INSTRUCTIONS FOR THE TASK
Your answer must consist only of the lines from the start of the entries through the line that holds "[Linkedin] (676, 10)", copied exactly, with no pictures.

(Dataset entries)

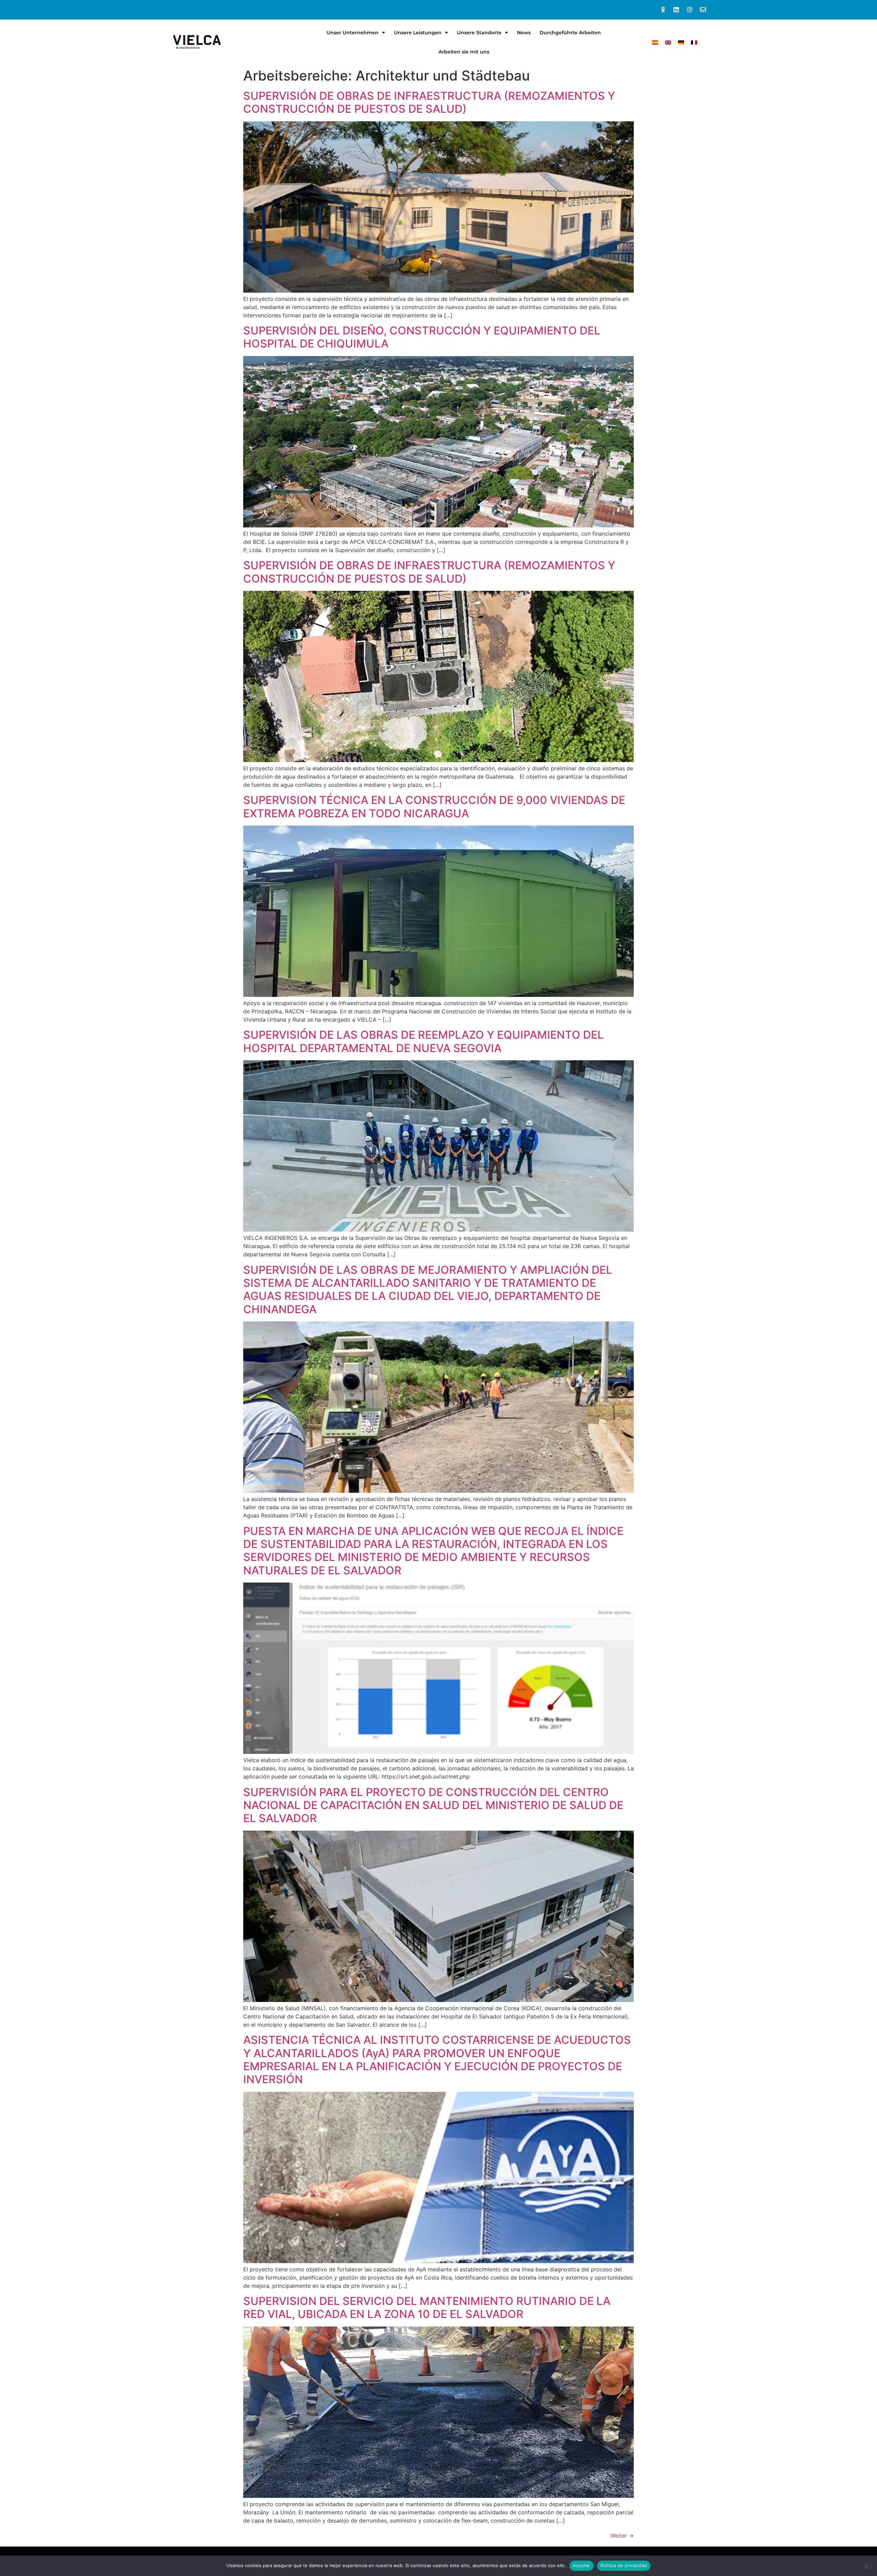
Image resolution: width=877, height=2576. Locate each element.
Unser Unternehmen (352, 32)
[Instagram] (689, 10)
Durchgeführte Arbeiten (570, 32)
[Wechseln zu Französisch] (694, 42)
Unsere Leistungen (418, 32)
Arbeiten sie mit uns (463, 52)
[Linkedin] (676, 10)
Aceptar (581, 2565)
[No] (866, 2565)
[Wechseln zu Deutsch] (681, 42)
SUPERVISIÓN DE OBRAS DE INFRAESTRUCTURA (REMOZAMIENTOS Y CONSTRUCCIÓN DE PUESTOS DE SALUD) (429, 102)
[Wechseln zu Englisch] (668, 42)
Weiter (622, 2535)
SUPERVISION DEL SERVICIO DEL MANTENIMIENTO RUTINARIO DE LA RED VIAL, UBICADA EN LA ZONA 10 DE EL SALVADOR (426, 2307)
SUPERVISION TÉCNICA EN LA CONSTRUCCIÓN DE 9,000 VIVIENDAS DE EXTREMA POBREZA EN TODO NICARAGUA (434, 806)
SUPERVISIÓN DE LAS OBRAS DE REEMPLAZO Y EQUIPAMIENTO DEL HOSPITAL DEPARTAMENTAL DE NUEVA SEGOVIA (423, 1041)
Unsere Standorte (479, 32)
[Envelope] (703, 10)
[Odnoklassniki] (663, 10)
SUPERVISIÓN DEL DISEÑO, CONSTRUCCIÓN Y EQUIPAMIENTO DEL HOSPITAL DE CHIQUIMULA (421, 337)
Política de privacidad (624, 2565)
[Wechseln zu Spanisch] (655, 42)
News (524, 32)
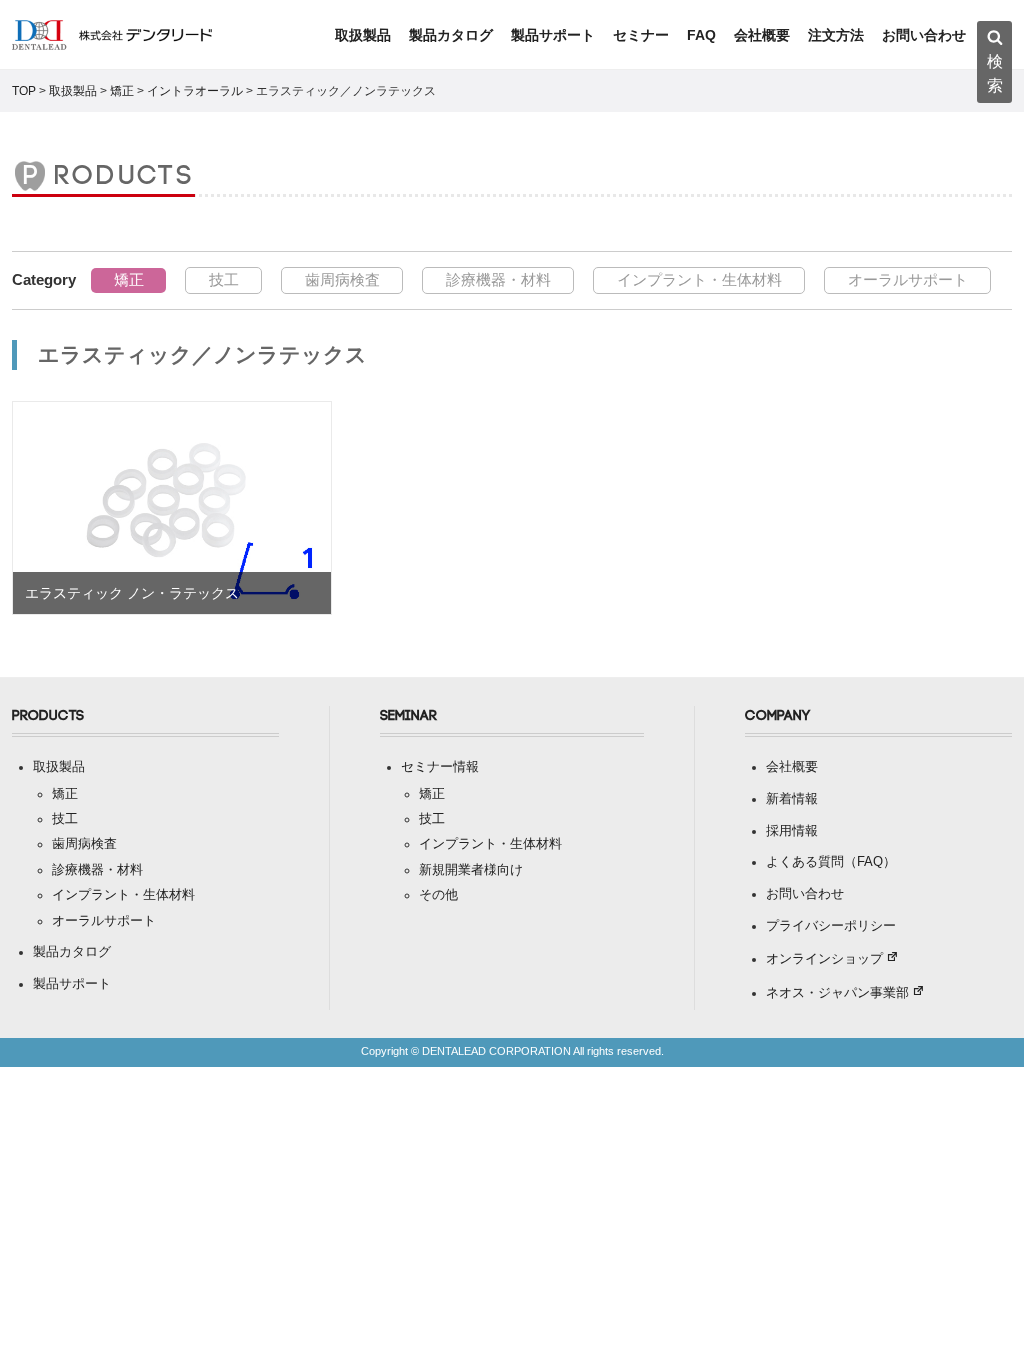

ANSWER
Image resolution: width=877, height=2576. Locate each element.
Unser Unternehmen (352, 32)
[Instagram] (689, 10)
Durchgeführte Arbeiten (570, 32)
[Wechseln zu Französisch] (694, 42)
Unsere Leistungen (418, 32)
Arbeiten sie mit uns (463, 52)
[Linkedin] (676, 10)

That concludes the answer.